A Hacker Found An Easy Trick To Get Security Fixes For Windows XP, And Microsoft Is Not Amused
It's not a perfect fix, but it's easy enough that anyone could do it, if they dare.
To recap: On April 8, Microsoft officially pulled the plug on Windows XP, the most popular version of Windows ever that launched more than 12 years ago. It had stopped selling XP back in 2010 and had been warning people for years that it would stop fixing security bugs found in the operating system.
Microsoft and many security vendors were treating the end of support as if it were some kind of PC Armageddon. But people and companies (particularly small businesses) have been reluctant to give up their perfectly functioning XP PCs and upgrade to new Windows machines running Windows 8 or even Windows 7. Even now, XP runs more than a quarter of the PCs on the Internet, 26%, according to Net Marketshare.
So Wayne Williams at Betanews showed people how to write a few lines of code and make Windows XP install updates anyway. This trick makes Windows Update think that the device is running a version of Windows XP that is still supported by Microsoft and will be for another five years. That's a version known as Windows Embedded POSReady.
All you have to do is following Williams' instructions below:
Create a text document, and call it XP.reg. You'll need to make sure .reg is the proper extension -- so not "XP.reg.txt". If it's not showing up as a registry file, open any folder, go to Tools > Folder Options, select View and uncheck 'Show hidden files and folders'. That should fix the problem.
Right-click the file, and select Edit. Paste in the following:
Windows Registry Editor Version 5.00
[HKEY_LOCAL_MACHINE\SYSTEM\WPA\PosReady]
"Installed"=dword:00000001
Save it, and then double-click the file. That will make that change to the registry. That's all you need to do. Windows will now automatically fetch updates designed for POSReady 2009, ensuring XP remains protected for the foreseeable future.
If you try this, whenever Microsoft fixes a security problem in XP embedded, your PC will get that update.
Of course, Microsoft is now aware of this hack so we'll see how long it lasts. The company isn't happy. It wants you to upgrade your Windows machine or buy a new one.
When ZDNet's Larry Seltzer verified that the hack worked, Microsoft sent him this statement, warning people not to try it.
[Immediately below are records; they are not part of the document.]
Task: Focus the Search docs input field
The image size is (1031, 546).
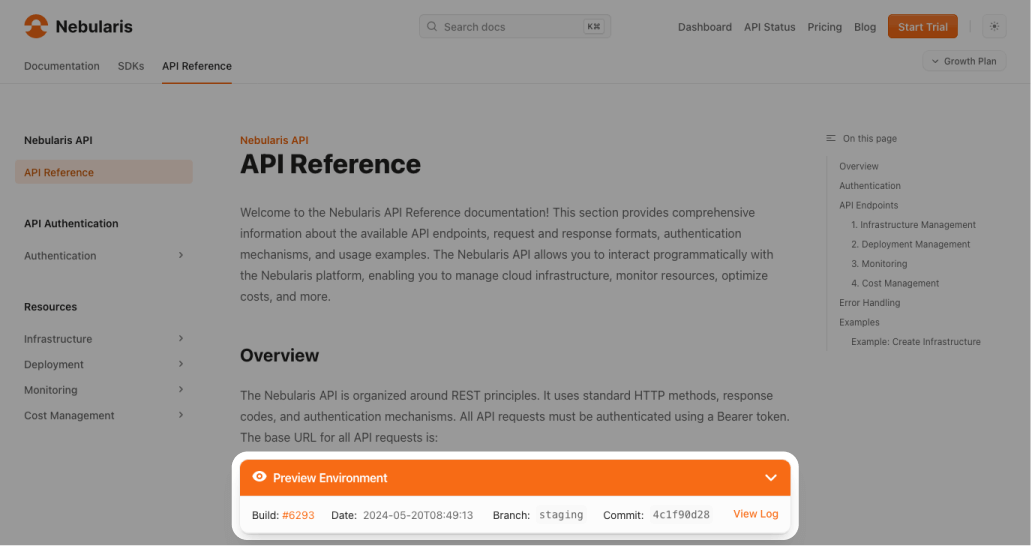Action: (x=510, y=27)
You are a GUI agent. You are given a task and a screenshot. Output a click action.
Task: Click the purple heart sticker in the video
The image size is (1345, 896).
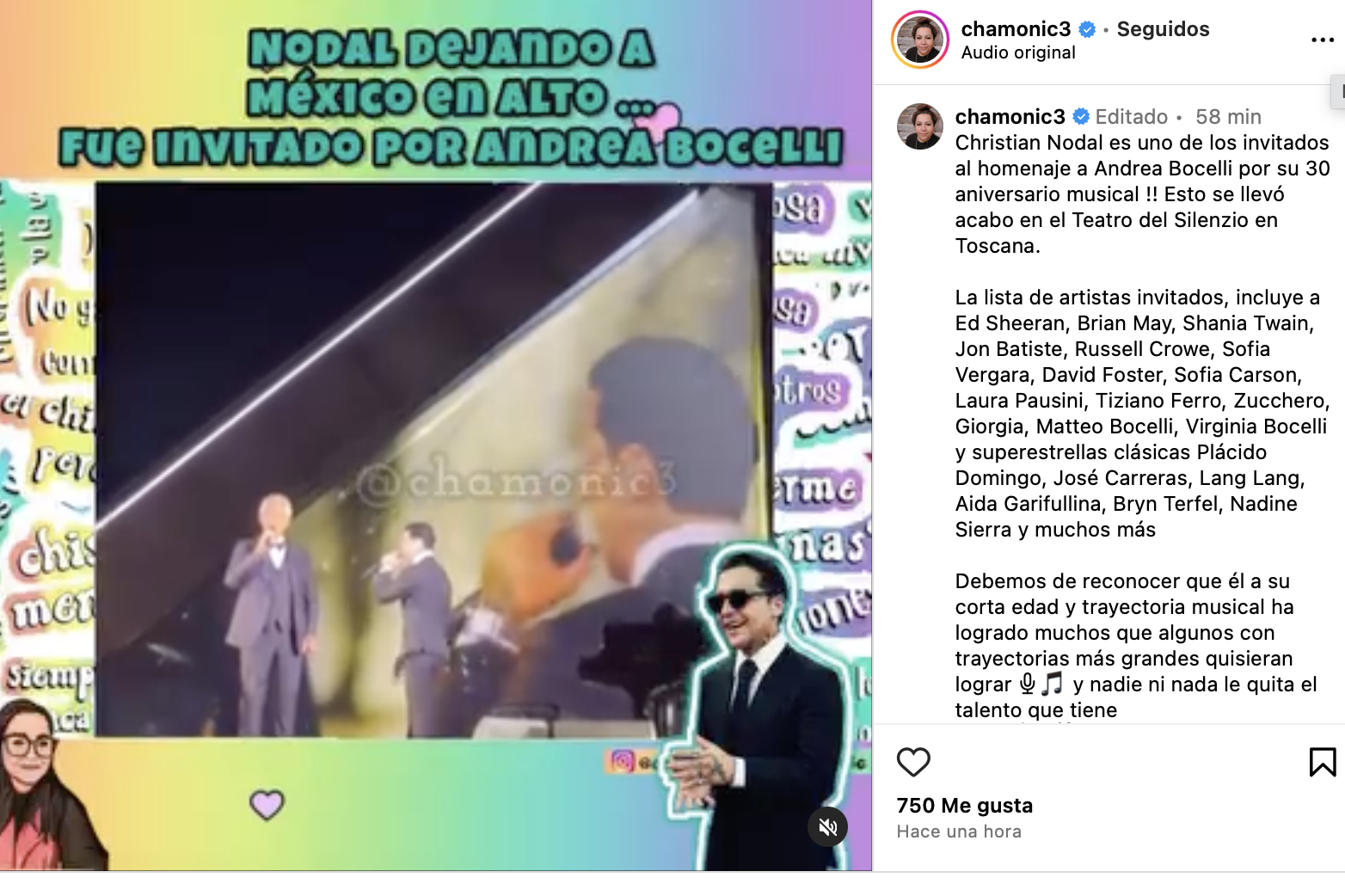point(267,804)
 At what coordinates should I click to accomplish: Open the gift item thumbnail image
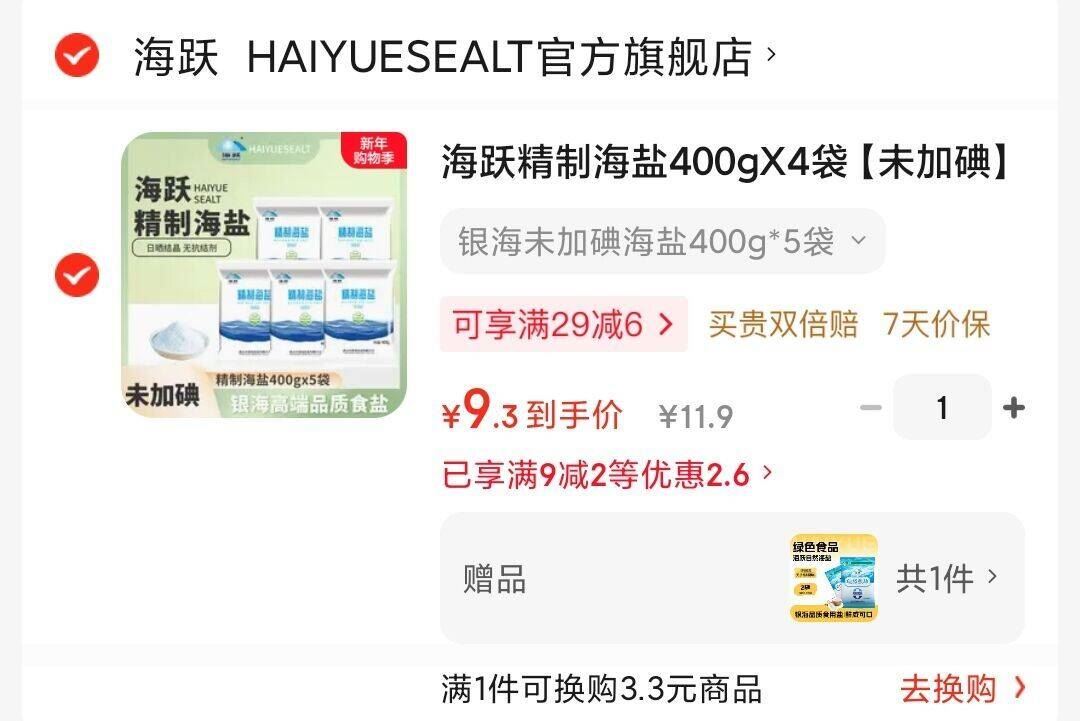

We recently became aware of a hack that purportedly aims to provide security updates to Windows XP customers. The security updates that could be installed are intended for Windows Embedded and Windows Server 2003 customers and do not fully protect Windows XP customers. Windows XP customers also run a significant risk of functionality issues with their machines if they install these updates, as they are not tested against Windows XP. The best way for Windows XP customers to protect their systems is to upgrade to a more modern operating system, like Windows 7 or Windows 8.1.
And Microsoft has a point. The PC world has changed a lot in 12 years and newer versions of Windows are faster and more secure. But those who want to brave the risk of holding onto their Windows XP machines may be daring enough to give this hack a go, too.